Émigration des mennonites aux États-Unis

En raison de la persécution en Suisse de nombreux anabaptistes, ou mennonites, ont fui pour se réfugier au Palatinat. Ils étaient 700 en 1672 seulement et d’autres les ont suivis pour plusieurs années, en provenance de Suisse et d’Alsace. Beaucoup d’entre eux ont tout laissé et ont reçu de l’aide en argent, en nourriture et en vêtements de la part des frères en Hollande.

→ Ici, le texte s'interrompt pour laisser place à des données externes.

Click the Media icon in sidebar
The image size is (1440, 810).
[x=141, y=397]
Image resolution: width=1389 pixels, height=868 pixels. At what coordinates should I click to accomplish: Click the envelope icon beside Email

En 1681, le roi Charles II d’Angleterre accorda à William Penn un vaste territoire dans le Nouveau Monde. C’était pour payer une dette que le roi devait au père de William Penn. Penn, un Quaker, envisageait ce territoire comme un lieu où toutes les bonnes personnes pouvaient vivre ensemble en paix et a commencé à faire de la publicité pour les colons.

Les premiers mennonites sont arrivés en Pennsylvanie en 1683 et beaucoup d’autres ont suivi au cours des 80 prochaines années. Ainsi donc, la persécution des mennonites en Suisse a conduit directement à l’établissement des mennonites en Amérique du Nord.

En 1671, un ministre mennonite nommé Henry Funk fut flagellé et expulsé de Berne. En 1710, un autre Henry Funk vint en Pennsylvanie et s’installa dans une ferme à 50 km au nord de Philadelphie. On ne sait pas s’il était un descendant de l’ancien Henry Funk. Ce deuxième Henry Funk a été ordonné comme ministre et plus tard comme ancien, devenant le premier chef spirituel des mennonites de Pennsylvanie.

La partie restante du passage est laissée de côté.